The Last Days of a House / Regina Coyula

Once, many years ago, the little palace at 13th and 4th in Vedado was the home of a family, a rich family who abandoned it also leaving behind other assets at the triumph of the Revolution in 1959 to go into what they thought was temporary exile and where nothing would even be the same again.

Along with other family properties, the house was considered embezzled goods recovered by the government and was then a diplomatic site for one of our brother countries of Eastern Europe with us in the construction of socialism.

I didn’t know at what point the brotherhood changed in tone, and socialism as well, and the mansion became an annex to the well-known MININT (Ministry of the Interior) unit charged with checking telephone transmissions, about 100 yards away; the annex was in charge of monitoring email traffic.

The corner is shadowed by powerful poplars sending roots over the sidewalk, the slender bars were boarded up with metal plates, and the enormous house was safe from prying eyes and at the mercy of its new owners.

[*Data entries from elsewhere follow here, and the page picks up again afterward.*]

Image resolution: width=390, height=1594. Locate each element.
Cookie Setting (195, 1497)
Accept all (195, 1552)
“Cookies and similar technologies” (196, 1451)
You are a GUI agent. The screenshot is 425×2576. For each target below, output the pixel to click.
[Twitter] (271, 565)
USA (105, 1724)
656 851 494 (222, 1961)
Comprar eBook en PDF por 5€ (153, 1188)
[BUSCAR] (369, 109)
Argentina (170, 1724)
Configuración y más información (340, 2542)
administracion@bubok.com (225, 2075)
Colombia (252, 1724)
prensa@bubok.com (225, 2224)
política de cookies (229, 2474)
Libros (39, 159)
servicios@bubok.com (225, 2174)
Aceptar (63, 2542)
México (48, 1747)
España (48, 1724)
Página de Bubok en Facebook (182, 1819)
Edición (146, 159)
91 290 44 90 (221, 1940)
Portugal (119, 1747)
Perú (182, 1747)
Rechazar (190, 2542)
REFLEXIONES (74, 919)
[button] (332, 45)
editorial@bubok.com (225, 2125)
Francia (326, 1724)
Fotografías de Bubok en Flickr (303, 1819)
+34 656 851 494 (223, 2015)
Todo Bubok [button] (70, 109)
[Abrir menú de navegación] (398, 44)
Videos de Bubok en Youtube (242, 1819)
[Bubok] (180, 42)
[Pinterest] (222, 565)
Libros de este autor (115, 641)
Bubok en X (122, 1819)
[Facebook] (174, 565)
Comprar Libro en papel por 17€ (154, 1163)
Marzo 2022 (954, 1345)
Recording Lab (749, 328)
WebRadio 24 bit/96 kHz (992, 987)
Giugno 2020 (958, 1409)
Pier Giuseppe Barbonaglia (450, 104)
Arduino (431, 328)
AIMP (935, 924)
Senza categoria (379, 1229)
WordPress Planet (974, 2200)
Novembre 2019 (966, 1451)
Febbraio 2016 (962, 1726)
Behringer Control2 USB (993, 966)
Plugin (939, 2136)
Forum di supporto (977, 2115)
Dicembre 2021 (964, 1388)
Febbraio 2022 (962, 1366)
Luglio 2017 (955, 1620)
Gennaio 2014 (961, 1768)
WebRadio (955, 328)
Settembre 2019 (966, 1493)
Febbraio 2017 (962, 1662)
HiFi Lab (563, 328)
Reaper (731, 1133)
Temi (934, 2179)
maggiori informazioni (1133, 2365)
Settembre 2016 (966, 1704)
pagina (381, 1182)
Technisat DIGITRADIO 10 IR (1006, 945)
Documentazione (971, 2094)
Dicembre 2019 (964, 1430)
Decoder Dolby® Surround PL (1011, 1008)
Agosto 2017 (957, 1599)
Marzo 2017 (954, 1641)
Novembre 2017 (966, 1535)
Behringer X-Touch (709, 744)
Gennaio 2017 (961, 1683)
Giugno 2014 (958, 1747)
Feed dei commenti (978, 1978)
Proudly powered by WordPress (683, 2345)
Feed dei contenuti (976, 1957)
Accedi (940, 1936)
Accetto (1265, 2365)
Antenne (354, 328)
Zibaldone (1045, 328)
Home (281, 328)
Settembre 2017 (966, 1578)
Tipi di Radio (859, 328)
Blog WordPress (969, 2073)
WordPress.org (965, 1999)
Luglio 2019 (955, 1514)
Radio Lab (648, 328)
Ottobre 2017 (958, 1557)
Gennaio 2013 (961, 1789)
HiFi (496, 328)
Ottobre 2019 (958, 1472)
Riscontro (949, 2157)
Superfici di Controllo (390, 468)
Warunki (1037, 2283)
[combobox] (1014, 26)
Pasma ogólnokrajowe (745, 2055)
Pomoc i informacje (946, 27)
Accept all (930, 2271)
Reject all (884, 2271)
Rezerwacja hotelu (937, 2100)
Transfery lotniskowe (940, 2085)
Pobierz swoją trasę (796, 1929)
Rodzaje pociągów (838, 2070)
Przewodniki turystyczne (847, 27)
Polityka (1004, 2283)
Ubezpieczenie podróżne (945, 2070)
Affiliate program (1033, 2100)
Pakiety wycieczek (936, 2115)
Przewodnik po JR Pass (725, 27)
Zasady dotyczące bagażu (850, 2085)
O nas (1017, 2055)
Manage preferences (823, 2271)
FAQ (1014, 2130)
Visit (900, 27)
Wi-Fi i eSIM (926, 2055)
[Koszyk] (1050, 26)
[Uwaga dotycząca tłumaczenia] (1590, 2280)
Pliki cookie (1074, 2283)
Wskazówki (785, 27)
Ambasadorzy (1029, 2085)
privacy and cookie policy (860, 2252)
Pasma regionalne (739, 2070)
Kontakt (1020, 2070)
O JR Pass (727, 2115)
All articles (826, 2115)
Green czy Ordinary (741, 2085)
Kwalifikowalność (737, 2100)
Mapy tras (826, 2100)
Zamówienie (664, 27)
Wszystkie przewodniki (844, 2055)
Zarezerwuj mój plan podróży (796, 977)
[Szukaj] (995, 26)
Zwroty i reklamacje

Sheds were erected, the arcades bricked in and the walls painted now and then with treachery and cruelty to blacken later with humidity until it became a blot on the landscape.

I couldn’t fail to be surprised when I recently saw the metal plates removed from the perimeter, restoring the garden with the addition of streetlights, the little palace painted in the pastel shades they favor. A second youth to host in its heart something like the site for the struggle for the return to the fatherland of the anti-terrorist fighters imprisoned in the empire’s prisons, and the predictable and final destination of the ex-member of the Party Central Committee and the ex-president of the National Assembly of Peoples Power — and of so many exes, extinct — Ricardo Alarcón de Quesada.